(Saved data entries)
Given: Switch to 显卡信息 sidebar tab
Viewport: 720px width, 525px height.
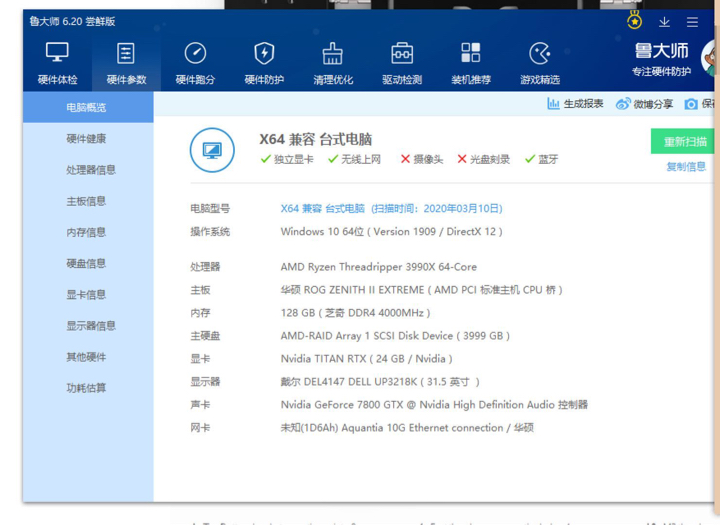Looking at the screenshot, I should coord(86,295).
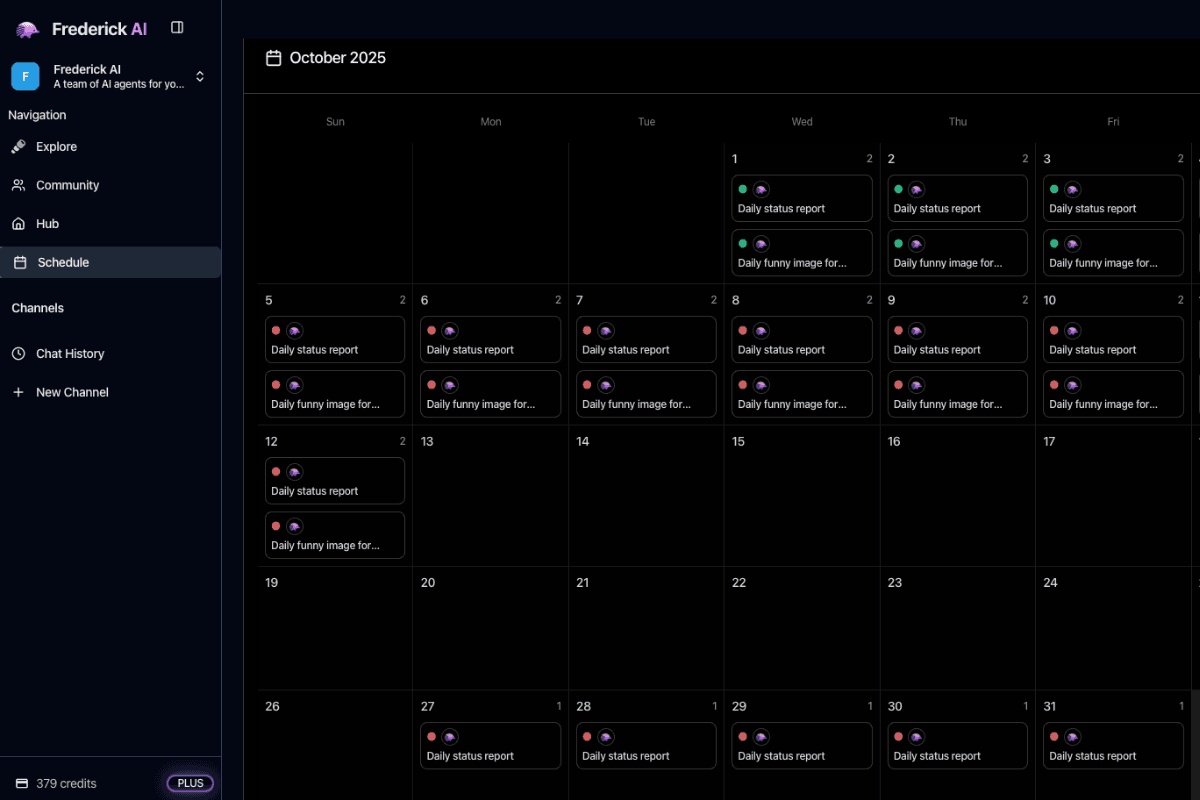1200x800 pixels.
Task: Expand the event count badge on October 31
Action: 1180,705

• [ASSIGNED TASK]:
Pictures are to be excluded; the records themselves are to be reproduced exactly.

• [SOLUTION TO THIS TASK]:
Given: Switch to 显卡信息 sidebar tab
Viewport: 720px width, 525px height.
Looking at the screenshot, I should coord(86,295).
1200x800 pixels.
Task: Expand the event count badge on October 31
Action: 1180,705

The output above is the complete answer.